El último concierto es una pieza bien hecha que plantea un buen argumento obsesivo resuelto casi enteramente en unos pocos interiores, interpretada con perfección por un deslumbrante cuarteto de actores. Luego la cosa funciona. Un prestigioso cuarteto de cuerda que lleva 25 años dando conciertos por todo el mundo. El chelista y alma del grupo afectado por un párkinson incipiente. La armonía, precisamente la armonía, rota entre ellos: lo construido pacientemente a base de talento, trabajo, precisión, sensibilidad y amistad durante un cuarto de siglo se resquebraja.
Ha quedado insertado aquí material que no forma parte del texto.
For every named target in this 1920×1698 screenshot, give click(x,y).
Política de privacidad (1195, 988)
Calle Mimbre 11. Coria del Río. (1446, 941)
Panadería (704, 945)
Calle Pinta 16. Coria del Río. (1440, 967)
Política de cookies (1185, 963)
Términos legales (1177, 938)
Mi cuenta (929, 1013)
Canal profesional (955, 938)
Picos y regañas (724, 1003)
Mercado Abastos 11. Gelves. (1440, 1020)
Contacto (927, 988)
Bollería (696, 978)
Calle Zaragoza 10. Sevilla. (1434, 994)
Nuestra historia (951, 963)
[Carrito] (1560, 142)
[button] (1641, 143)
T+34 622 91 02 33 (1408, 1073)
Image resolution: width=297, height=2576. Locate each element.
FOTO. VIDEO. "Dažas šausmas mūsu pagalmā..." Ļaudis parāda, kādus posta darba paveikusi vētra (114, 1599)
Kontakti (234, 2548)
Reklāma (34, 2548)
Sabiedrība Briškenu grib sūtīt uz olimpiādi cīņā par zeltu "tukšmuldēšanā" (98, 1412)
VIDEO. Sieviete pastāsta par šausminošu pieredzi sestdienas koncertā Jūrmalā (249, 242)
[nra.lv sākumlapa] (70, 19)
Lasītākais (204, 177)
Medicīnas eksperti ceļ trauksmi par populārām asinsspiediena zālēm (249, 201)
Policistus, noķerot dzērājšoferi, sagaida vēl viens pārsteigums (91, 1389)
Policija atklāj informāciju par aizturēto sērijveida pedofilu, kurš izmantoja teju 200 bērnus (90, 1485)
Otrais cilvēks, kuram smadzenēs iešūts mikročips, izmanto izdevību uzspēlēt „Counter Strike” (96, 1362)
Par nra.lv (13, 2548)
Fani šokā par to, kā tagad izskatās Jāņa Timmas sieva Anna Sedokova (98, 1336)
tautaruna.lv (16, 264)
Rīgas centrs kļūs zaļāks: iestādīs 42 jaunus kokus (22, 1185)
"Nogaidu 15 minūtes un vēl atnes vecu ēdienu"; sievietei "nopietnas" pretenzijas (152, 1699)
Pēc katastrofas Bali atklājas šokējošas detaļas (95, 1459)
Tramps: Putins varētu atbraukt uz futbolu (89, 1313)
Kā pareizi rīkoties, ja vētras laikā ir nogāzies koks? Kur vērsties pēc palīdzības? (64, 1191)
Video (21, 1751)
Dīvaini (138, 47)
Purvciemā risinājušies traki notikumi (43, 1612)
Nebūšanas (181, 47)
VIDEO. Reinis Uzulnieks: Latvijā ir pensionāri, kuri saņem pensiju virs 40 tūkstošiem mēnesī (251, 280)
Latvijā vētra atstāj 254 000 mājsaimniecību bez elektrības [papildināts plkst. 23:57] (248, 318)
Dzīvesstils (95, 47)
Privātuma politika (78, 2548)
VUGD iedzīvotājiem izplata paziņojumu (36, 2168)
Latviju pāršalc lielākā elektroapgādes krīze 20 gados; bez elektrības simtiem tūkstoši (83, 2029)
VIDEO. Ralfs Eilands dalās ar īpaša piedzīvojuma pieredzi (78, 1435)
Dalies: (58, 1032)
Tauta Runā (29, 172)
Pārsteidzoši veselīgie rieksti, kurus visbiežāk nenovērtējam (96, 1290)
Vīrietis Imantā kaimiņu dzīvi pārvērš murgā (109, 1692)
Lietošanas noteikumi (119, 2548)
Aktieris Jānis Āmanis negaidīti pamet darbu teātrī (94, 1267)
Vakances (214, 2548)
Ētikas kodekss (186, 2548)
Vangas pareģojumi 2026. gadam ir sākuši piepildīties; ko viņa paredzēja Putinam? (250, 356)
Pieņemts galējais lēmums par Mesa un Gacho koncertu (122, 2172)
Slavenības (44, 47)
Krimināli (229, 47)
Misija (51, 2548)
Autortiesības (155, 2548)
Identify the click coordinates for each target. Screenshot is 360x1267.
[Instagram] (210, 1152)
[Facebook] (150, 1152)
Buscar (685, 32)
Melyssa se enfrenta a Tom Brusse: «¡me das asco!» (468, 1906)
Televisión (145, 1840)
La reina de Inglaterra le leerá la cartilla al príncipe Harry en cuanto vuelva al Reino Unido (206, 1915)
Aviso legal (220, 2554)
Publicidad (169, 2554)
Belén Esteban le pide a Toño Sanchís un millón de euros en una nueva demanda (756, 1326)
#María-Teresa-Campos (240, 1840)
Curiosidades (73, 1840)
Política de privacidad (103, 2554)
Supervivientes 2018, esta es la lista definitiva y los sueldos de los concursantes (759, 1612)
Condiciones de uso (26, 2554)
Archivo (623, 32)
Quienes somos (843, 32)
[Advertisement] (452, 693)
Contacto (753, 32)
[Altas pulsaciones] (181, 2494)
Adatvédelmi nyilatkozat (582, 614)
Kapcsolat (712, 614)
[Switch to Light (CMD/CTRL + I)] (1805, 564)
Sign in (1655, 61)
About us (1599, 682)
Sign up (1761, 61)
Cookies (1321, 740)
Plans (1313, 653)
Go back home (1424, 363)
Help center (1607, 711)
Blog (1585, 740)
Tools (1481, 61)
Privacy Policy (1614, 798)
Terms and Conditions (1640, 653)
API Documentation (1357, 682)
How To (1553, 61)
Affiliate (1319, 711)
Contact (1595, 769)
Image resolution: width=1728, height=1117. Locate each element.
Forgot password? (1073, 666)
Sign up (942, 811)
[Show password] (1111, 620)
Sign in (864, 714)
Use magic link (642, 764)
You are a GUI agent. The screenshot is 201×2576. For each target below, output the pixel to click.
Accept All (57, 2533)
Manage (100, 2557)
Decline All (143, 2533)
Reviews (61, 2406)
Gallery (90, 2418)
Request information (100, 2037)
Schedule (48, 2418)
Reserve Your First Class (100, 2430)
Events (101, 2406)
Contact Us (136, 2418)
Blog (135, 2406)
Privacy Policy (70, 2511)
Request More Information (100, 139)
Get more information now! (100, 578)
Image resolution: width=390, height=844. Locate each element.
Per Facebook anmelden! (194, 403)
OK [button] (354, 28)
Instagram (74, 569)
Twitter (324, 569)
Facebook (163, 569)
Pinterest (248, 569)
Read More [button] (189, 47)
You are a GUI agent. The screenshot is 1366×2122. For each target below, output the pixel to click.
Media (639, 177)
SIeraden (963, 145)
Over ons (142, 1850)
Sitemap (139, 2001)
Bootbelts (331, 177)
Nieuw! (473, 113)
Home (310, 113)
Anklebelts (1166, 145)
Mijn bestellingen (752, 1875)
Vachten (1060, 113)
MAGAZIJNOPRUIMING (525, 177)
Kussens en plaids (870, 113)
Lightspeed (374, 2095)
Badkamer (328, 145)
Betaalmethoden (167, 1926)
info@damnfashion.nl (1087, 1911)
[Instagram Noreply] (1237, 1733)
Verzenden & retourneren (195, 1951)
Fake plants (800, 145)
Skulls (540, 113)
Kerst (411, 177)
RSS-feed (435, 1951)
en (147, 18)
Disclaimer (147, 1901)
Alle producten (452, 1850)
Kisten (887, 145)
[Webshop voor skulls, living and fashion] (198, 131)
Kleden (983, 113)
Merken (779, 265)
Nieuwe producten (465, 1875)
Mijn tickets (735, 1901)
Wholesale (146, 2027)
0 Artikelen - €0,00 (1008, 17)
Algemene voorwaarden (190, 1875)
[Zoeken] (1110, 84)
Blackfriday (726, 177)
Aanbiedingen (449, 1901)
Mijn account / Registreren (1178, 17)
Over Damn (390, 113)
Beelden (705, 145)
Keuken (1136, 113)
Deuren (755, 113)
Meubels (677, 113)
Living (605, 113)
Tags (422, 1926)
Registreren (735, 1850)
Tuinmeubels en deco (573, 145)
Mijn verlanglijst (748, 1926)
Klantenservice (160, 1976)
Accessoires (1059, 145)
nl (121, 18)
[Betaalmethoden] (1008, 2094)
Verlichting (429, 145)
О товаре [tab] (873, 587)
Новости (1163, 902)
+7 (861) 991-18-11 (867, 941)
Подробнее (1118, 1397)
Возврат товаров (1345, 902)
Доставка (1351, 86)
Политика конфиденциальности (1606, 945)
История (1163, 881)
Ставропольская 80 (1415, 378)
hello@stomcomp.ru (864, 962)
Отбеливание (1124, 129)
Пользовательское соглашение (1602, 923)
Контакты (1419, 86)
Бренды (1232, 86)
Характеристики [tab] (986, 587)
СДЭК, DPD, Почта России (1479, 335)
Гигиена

Corrientes subterráneas de frustración, desamor y envidia afloran.

Ésta es la historia de esta muy buena película realzada por una portentosa música -el cuarteto op. 131 de Beethoven, próximo concierto del grupo- a la que Angelo Badalamenti suma con la discreción y modestia obligada por el gigantesco colega una banda sonora que no estorba, lo que ya es decir mucho; hermosos planos de Nueva York nevado; una gran elegancia narrativa; y cuatro soberbias interpretaciones. A destacarse las de una exquisitamente intensa Catherine Keener, un grandísimo (como siempre) Philip Seymour Hoffmann y, sobre todo, un inconmensurable Christopher Walken. Es uno de esos raros actores que al talento interpretativo suma un rostro hipnótico, capaz de articular todas las emociones extremas con una desconcertante sobriedad enmarcada de un exceso siempre intuido pero nunca consumado. Un rostro al borde del abismo, por así decir. En este caso de un abismo de ternura, indefensión e inteligencia.

Lo que no entiendo en este guión inteligente y sensible es qué pinta la estúpida e insoportable hija de Seymour Hoffman y Keener (en la ficción, claro). A Pilar, la bailaora, también se la podrían haber ahorrado. Sólo son usadas como elementos externos de demolición del cuarteto. Los elementos internos habrían bastado; y la concentración dramática, ganado. Bastaba con la historia de Christopher Walken. Esta película sería más grande si hubiera tratado solo de él y del cuarteto.